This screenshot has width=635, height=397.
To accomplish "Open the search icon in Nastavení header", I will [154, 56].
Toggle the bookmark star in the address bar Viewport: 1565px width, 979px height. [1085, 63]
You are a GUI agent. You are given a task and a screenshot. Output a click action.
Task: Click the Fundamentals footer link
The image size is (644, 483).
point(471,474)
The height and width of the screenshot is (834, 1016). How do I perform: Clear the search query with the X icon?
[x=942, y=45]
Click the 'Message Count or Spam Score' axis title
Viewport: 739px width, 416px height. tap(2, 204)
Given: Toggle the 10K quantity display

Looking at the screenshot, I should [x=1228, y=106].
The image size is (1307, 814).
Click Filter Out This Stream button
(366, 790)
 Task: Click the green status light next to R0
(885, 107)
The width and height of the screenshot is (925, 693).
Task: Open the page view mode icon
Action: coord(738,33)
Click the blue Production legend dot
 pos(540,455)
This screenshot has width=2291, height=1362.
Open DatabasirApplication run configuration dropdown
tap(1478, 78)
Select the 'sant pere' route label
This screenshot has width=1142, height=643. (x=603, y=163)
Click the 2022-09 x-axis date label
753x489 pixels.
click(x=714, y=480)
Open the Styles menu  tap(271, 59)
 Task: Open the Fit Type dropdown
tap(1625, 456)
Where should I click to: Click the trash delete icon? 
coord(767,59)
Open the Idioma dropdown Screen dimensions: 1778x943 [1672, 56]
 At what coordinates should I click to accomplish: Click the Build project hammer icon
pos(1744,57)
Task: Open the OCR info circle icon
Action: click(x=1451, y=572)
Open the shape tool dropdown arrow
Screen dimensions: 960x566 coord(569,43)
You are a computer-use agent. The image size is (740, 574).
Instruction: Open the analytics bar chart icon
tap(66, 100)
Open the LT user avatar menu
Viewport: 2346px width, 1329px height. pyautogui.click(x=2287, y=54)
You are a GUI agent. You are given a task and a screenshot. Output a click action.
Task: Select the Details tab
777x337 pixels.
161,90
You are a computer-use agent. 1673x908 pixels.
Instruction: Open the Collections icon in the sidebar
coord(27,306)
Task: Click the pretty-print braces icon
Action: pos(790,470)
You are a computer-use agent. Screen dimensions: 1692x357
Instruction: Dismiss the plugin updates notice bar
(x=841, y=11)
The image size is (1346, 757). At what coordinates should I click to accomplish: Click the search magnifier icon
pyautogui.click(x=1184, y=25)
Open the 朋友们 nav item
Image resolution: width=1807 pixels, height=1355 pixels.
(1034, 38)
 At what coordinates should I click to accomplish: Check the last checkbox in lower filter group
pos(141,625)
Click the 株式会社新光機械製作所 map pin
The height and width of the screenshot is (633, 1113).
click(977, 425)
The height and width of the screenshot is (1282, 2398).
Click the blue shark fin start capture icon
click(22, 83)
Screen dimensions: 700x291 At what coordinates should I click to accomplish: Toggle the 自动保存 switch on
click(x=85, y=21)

● **WORK ITEM**: Working from the listing above, give it again word for word.

● **EXERCISE RESULT**:
This screenshot has width=635, height=397.
To accomplish "Open the search icon in Nastavení header", I will [154, 56].
Toggle the bookmark star in the address bar Viewport: 1565px width, 979px height. [1085, 63]
You are a GUI agent. You are given a task and a screenshot. Output a click action.
Task: Click the Fundamentals footer link
The image size is (644, 483).
point(471,474)
The height and width of the screenshot is (834, 1016). How do I perform: Clear the search query with the X icon?
[x=942, y=45]
Click the 'Message Count or Spam Score' axis title
Viewport: 739px width, 416px height. tap(2, 204)
Given: Toggle the 10K quantity display

Looking at the screenshot, I should [x=1228, y=106].
The image size is (1307, 814).
Click Filter Out This Stream button
(366, 790)
 Task: Click the green status light next to R0
(885, 107)
The width and height of the screenshot is (925, 693).
Task: Open the page view mode icon
Action: coord(738,33)
Click the blue Production legend dot
 pos(540,455)
This screenshot has width=2291, height=1362.
Open DatabasirApplication run configuration dropdown
tap(1478, 78)
Select the 'sant pere' route label
This screenshot has width=1142, height=643. (x=603, y=163)
Click the 2022-09 x-axis date label
753x489 pixels.
click(x=714, y=480)
Open the Styles menu  tap(271, 59)
 Task: Open the Fit Type dropdown
tap(1625, 456)
Where should I click to: Click the trash delete icon? 
coord(767,59)
Open the Idioma dropdown Screen dimensions: 1778x943 [1672, 56]
 At what coordinates should I click to accomplish: Click the Build project hammer icon
pos(1744,57)
Task: Open the OCR info circle icon
Action: click(x=1451, y=572)
Open the shape tool dropdown arrow
Screen dimensions: 960x566 coord(569,43)
You are a computer-use agent. The image size is (740, 574).
Instruction: Open the analytics bar chart icon
tap(66, 100)
Open the LT user avatar menu
Viewport: 2346px width, 1329px height. pyautogui.click(x=2287, y=54)
You are a GUI agent. You are given a task and a screenshot. Output a click action.
Task: Select the Details tab
777x337 pixels.
161,90
You are a computer-use agent. 1673x908 pixels.
Instruction: Open the Collections icon in the sidebar
coord(27,306)
Task: Click the pretty-print braces icon
Action: pos(790,470)
You are a computer-use agent. Screen dimensions: 1692x357
Instruction: Dismiss the plugin updates notice bar
(x=841, y=11)
The image size is (1346, 757). At what coordinates should I click to accomplish: Click the search magnifier icon
pyautogui.click(x=1184, y=25)
Open the 朋友们 nav item
Image resolution: width=1807 pixels, height=1355 pixels.
(1034, 38)
 At what coordinates should I click to accomplish: Check the last checkbox in lower filter group
pos(141,625)
Click the 株式会社新光機械製作所 map pin
The height and width of the screenshot is (633, 1113).
click(977, 425)
The height and width of the screenshot is (1282, 2398).
Click the blue shark fin start capture icon
click(22, 83)
Screen dimensions: 700x291 At what coordinates should I click to accomplish: Toggle the 自动保存 switch on
click(x=85, y=21)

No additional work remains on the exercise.